Topics: Cardiovascular Disease Prevention - Risk Assessment and Management
Date: 02 Sep 2008
The next era of pharmaceutical prevention in cardiovascular disease is likely to be based on the HDL molecule, said Professor Jacques Genest (McGill University, Montreal, Canada) at a press conference yesterday. “HDL, the good cholesterol, is probably the future of therapy,” he proposed.

He said he did not expect to see any further statins; and although another class of drugs, the PCSK9 inhibitors, will come online in the next four or five years, they act in a similar way to statins.
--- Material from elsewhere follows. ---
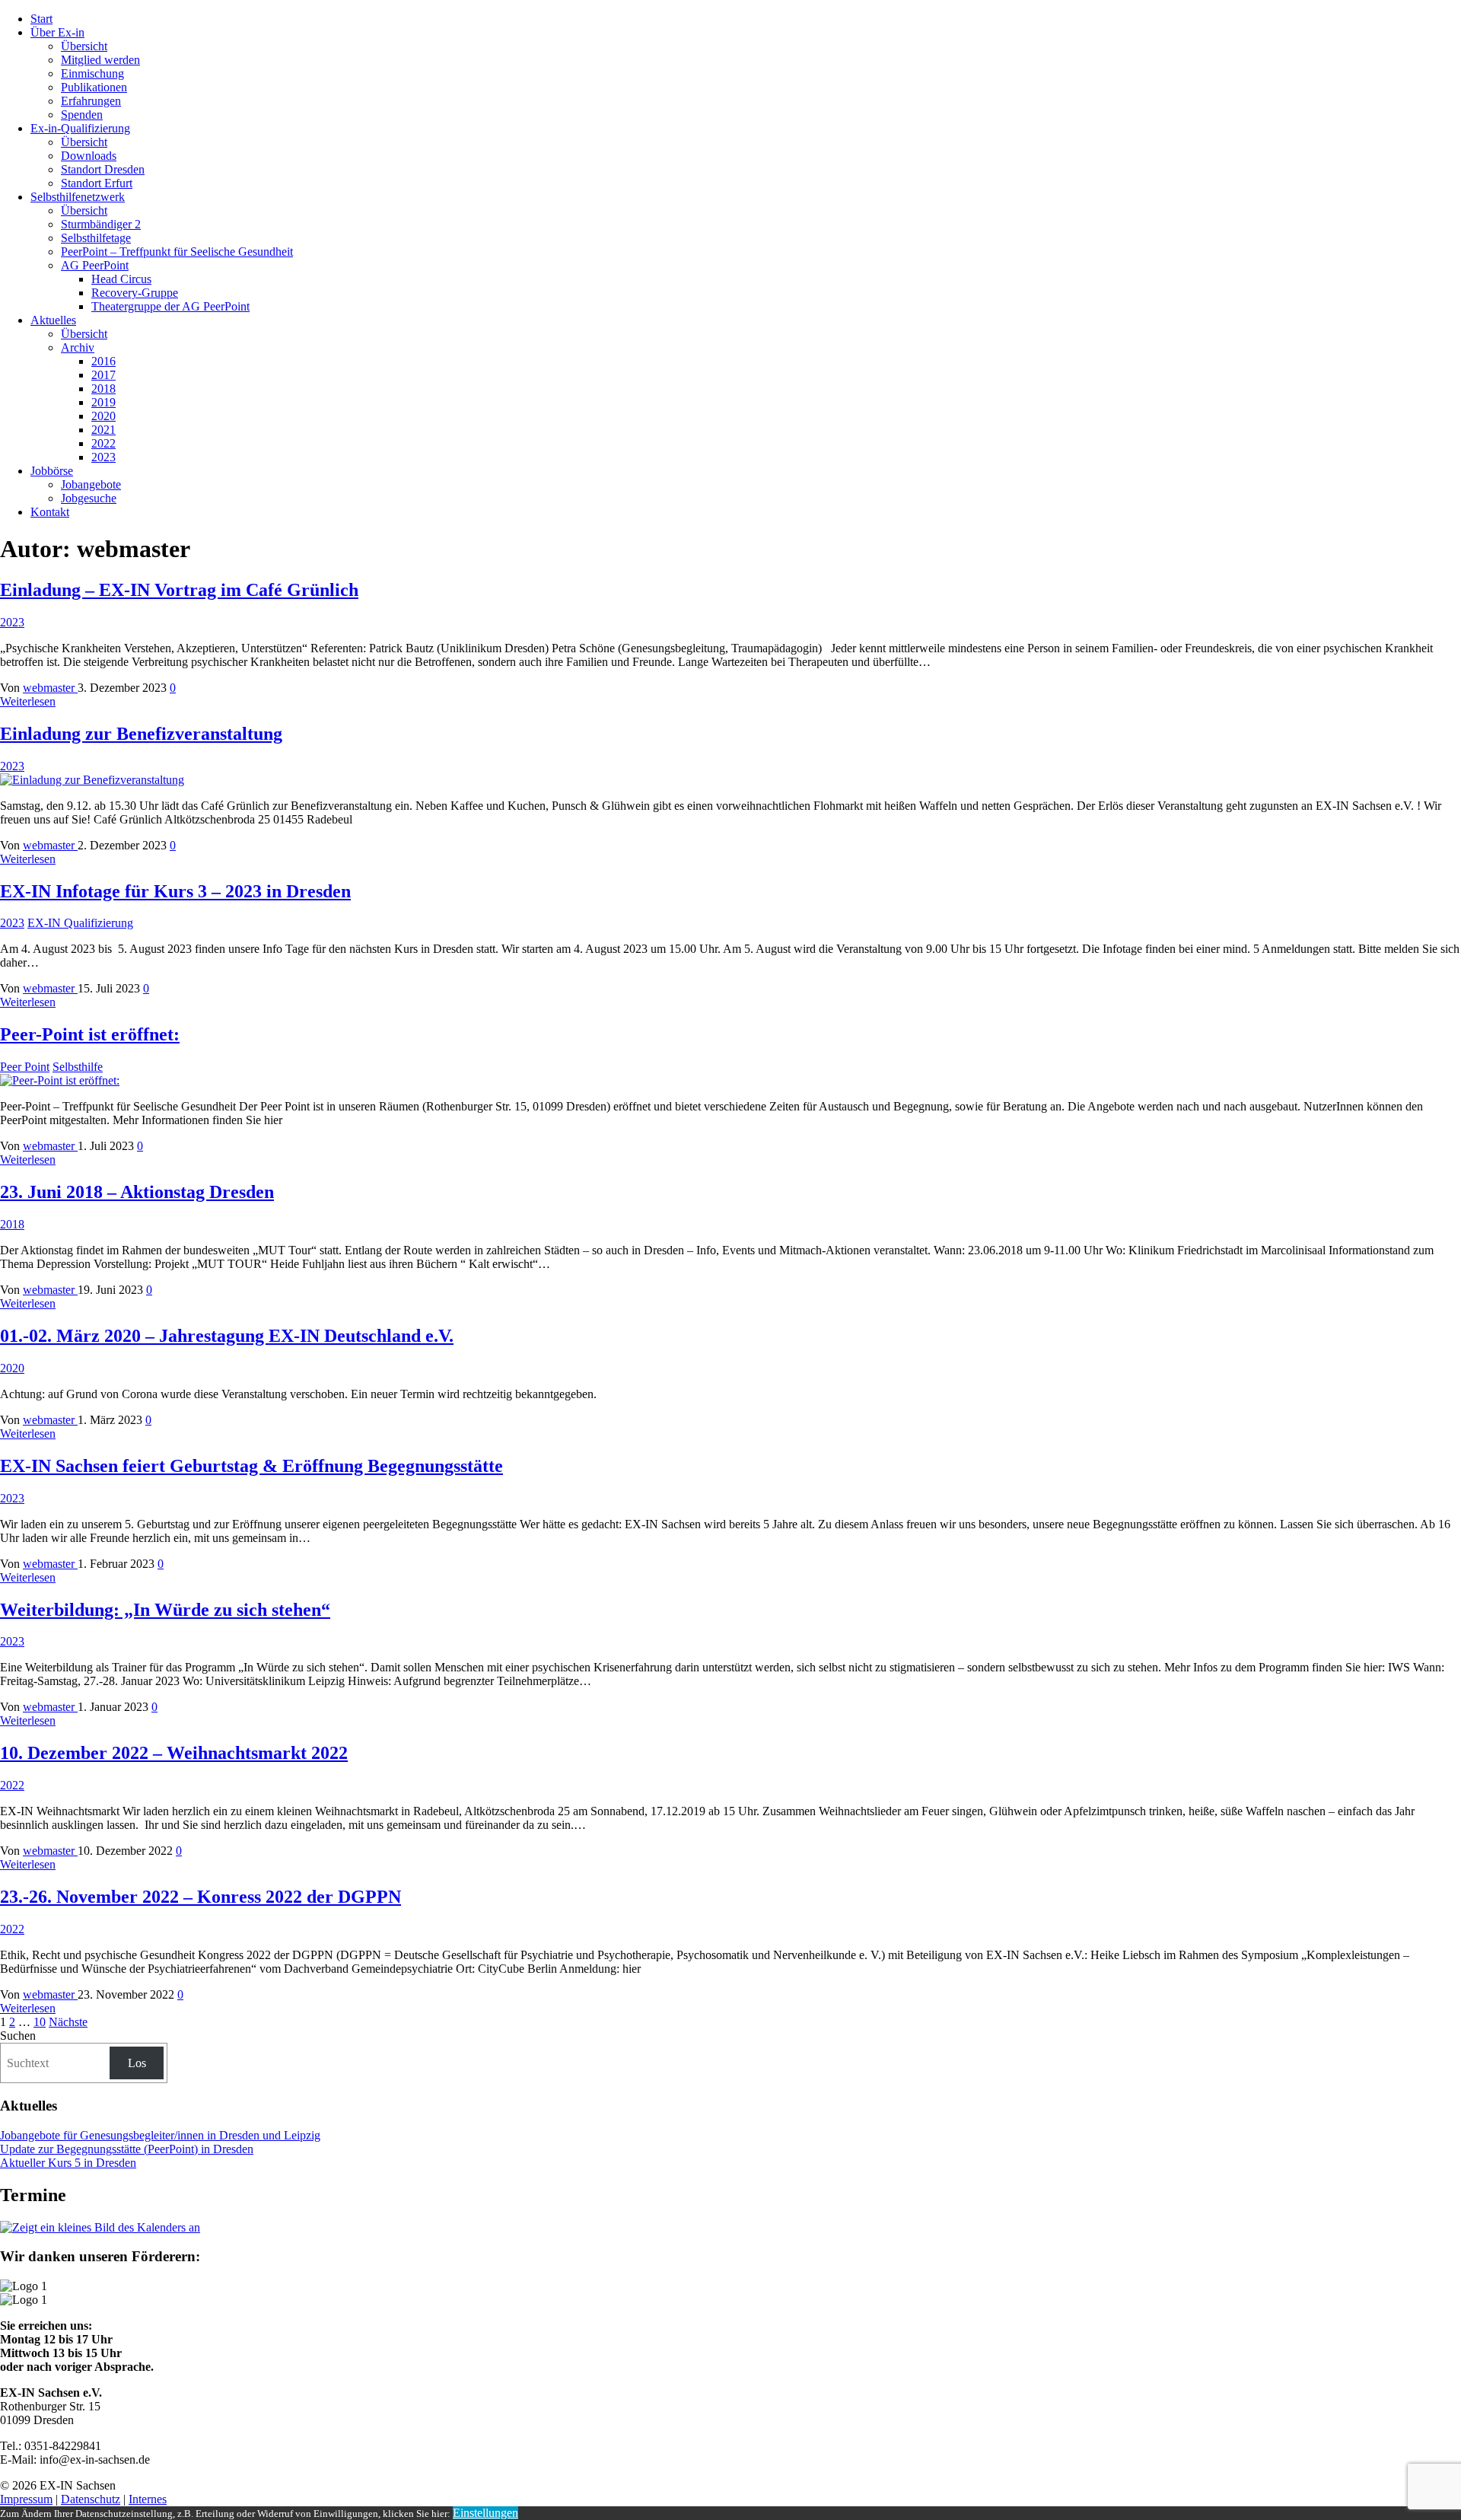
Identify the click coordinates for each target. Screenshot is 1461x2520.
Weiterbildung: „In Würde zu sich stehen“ (165, 1610)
However, before HDL-raising drugs can be made available, important and basic questions need to be answered. Genest said: “Epidemiologically, the higher the HDL, the better, but we still have not shown conclusively that modifying HDL with drugs decreases cardiovascular risk. It moves in the right direction but we still need large clinical trials and, given the burden of cardiovascular disease in every society, we’d better get this right before we start treating patients.”

Genetic studies such as the Copenhagen Heart Study apparently contradict the epidemiology. It found that patients with a genetic defect (ABCA1 mutation) associated with very low HDL levels did not have an increased cardiovascular risk. “The challenge for us now is to harness this knowledge into clinical medicine,” Genest said.

Research into HDL was set back by data presented at the ESC Congress last year. The ILLUMINATE trial found that the CETP inhibitor torcetrapib increased HDL levels and improved lipid profile, but also increased CV events and mortality.

Conclusion Despite this, other CETP inhibitors are currently being tested in clinical trials. A second approach to raising HDL levels is to harness its early formation via the transporter that makes cholesterol (ABCA1), said Genest. A third is to increase transcriptional regulation of its main protein (apo A1). “All of these molecules are in early clinical development and it will be the clinical trial which will have the last say,” Genest concluded.